-- Problem description --
Copy the listing below word for word, leaving out the pictures.
+===+
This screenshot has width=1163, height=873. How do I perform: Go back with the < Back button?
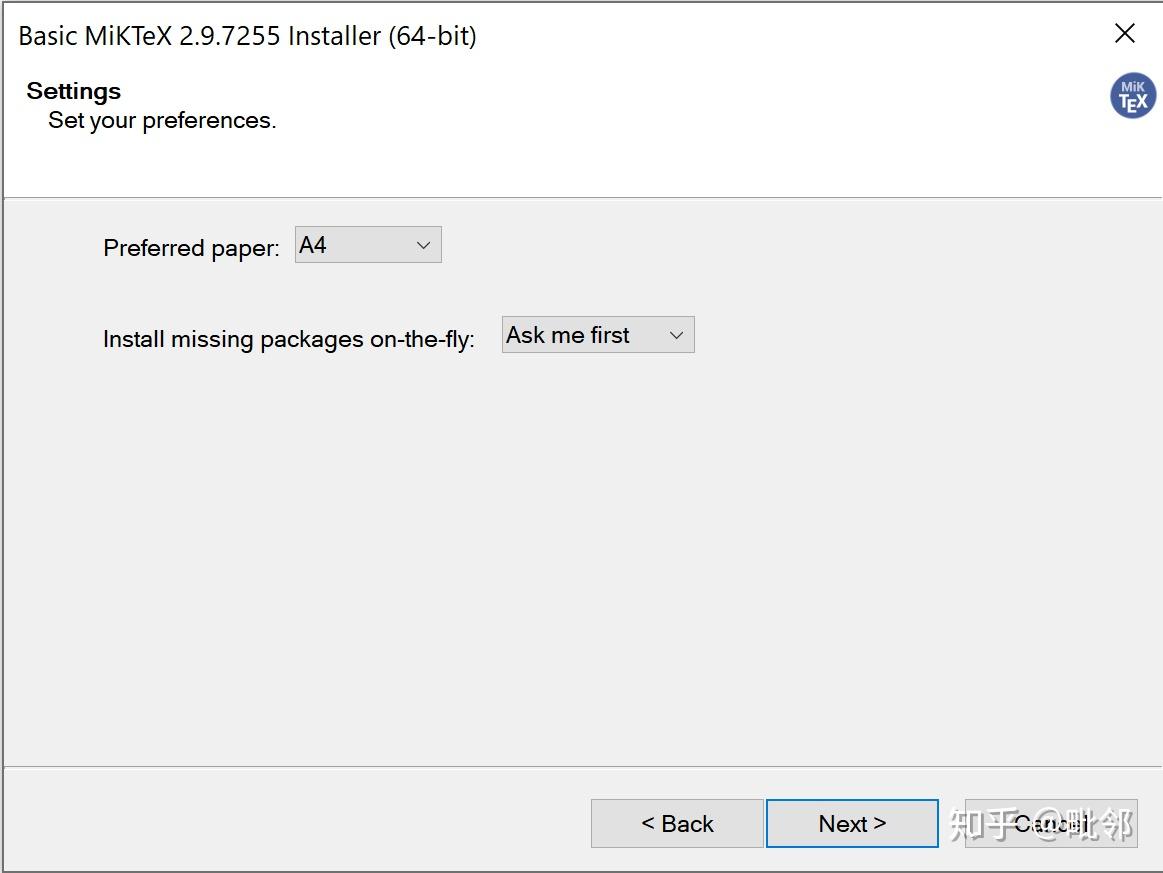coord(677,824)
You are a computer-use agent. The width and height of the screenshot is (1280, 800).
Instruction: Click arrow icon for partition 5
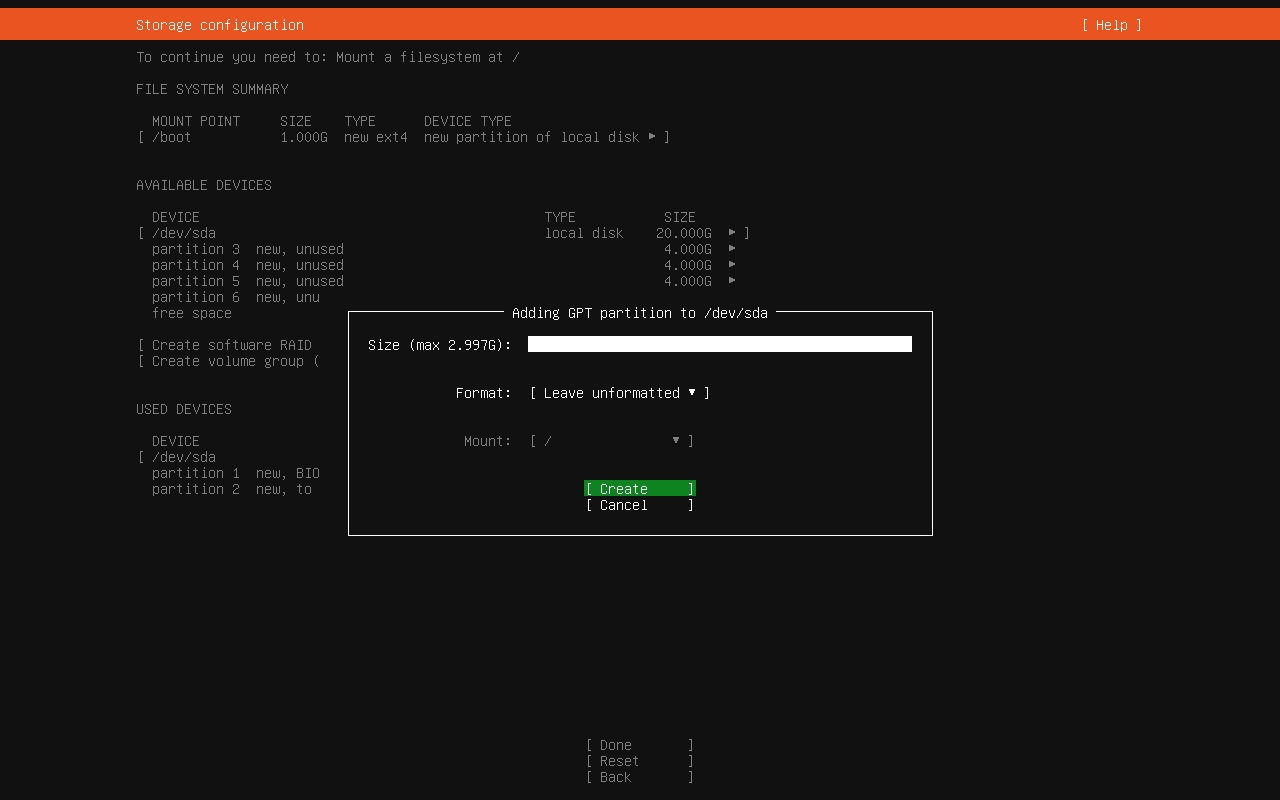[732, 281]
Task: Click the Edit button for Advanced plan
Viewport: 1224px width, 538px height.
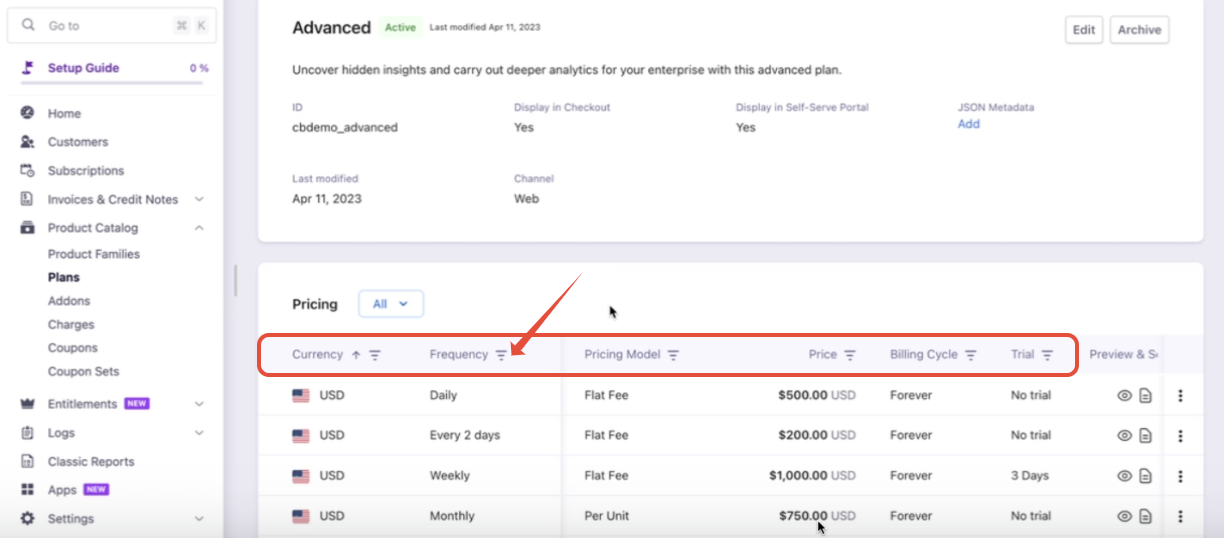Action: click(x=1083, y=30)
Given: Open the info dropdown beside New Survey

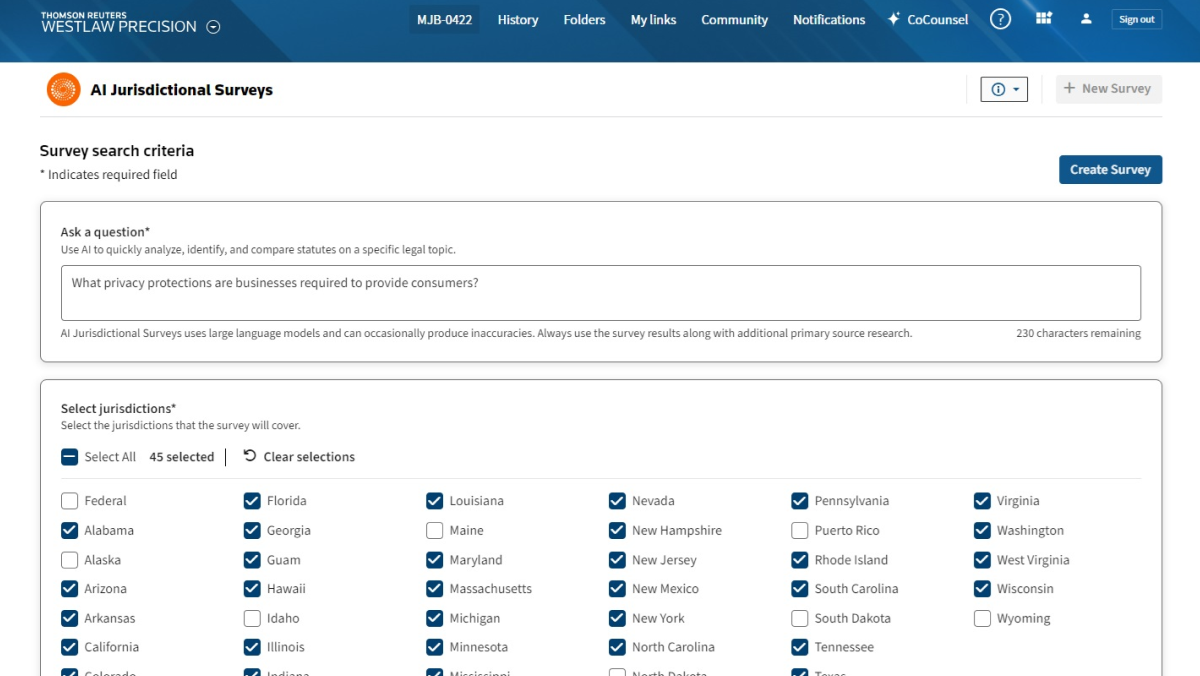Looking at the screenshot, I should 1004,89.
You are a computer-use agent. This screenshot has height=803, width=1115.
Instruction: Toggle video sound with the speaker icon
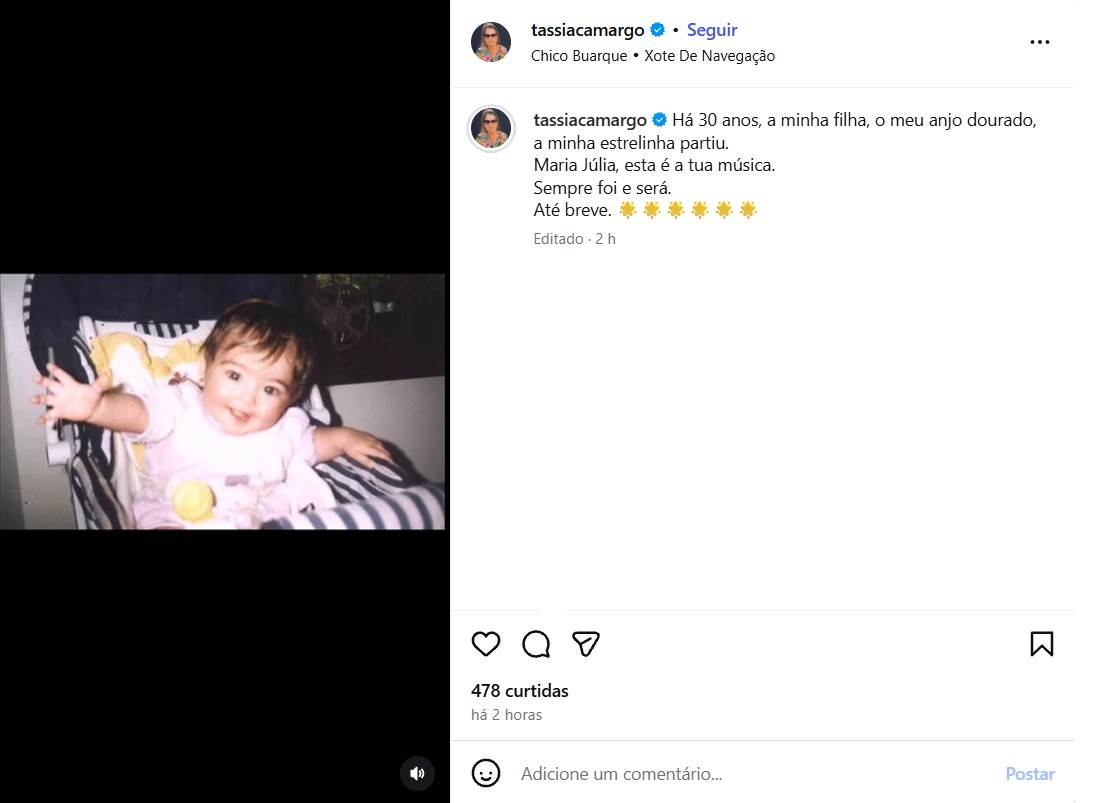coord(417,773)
+===+
-- The output --
This screenshot has width=1163, height=873. How do I perform: Go back with the < Back button?
coord(677,824)
You are a computer-use agent. The width and height of the screenshot is (1280, 800).
Instruction: Click arrow icon for partition 5
[732, 281]
Task: Click the Edit button for Advanced plan
Viewport: 1224px width, 538px height.
Action: click(x=1083, y=30)
Given: Open the info dropdown beside New Survey

Looking at the screenshot, I should 1004,89.
You are a computer-use agent. This screenshot has height=803, width=1115.
Instruction: Toggle video sound with the speaker icon
coord(417,773)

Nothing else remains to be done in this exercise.